ABOUT THIS EXERCISE: In the records below, find the line holding "474x868 pixels." and the line holding "Toggle the Overdue filter chip". Set down both, with every line between them, exactly.

THE INPUT:
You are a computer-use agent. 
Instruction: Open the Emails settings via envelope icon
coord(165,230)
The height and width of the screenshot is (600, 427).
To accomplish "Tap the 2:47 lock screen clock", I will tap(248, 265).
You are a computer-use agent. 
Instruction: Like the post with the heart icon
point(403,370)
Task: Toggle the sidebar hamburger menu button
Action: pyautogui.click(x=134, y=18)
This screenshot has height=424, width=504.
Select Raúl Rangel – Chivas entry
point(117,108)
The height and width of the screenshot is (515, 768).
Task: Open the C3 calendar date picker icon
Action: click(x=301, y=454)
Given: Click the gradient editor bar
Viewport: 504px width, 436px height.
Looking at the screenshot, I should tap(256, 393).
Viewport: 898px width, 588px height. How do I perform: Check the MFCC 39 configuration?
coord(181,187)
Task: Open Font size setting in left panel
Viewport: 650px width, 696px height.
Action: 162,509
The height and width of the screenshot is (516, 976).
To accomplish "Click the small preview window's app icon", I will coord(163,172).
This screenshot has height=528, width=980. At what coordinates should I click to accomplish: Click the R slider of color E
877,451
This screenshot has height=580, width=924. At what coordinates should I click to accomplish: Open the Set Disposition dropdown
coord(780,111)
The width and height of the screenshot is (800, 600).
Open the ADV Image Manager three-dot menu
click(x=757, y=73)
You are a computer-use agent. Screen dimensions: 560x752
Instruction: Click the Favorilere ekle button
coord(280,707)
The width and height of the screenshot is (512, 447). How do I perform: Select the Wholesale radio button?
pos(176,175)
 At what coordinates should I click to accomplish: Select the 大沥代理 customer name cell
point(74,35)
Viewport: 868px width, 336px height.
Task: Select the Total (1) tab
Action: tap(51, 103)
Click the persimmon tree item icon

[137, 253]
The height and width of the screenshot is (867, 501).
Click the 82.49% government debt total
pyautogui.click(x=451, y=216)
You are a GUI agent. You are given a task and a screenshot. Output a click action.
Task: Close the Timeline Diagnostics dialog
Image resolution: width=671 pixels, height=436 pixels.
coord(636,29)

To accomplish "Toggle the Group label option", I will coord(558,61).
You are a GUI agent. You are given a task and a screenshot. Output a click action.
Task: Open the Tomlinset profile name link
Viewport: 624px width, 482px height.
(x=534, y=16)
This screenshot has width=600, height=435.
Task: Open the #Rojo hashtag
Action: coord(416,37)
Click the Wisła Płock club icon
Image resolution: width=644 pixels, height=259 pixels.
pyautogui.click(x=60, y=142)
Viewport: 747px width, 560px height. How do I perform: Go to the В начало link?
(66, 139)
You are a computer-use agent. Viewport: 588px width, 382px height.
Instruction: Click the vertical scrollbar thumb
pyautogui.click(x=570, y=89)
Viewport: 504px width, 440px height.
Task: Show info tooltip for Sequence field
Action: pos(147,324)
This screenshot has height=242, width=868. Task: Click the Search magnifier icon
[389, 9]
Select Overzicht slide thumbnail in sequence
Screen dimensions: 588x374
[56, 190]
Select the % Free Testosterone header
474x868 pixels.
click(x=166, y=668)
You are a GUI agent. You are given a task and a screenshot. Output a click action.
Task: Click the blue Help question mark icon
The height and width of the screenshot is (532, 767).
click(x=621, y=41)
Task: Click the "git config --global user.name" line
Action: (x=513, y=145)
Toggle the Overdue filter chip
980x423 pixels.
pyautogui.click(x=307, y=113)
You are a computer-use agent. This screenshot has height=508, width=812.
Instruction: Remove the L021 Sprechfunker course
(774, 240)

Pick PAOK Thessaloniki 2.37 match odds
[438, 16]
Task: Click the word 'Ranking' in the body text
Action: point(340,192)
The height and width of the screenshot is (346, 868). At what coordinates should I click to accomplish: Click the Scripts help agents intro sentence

ANSWER SECTION:
474x868 pixels.
click(x=166, y=668)
You are a GUI agent. You are given a task and a screenshot. Output a click action.
Task: Click the blue Help question mark icon
The height and width of the screenshot is (532, 767).
click(x=621, y=41)
Task: Click the "git config --global user.name" line
Action: (x=513, y=145)
Toggle the Overdue filter chip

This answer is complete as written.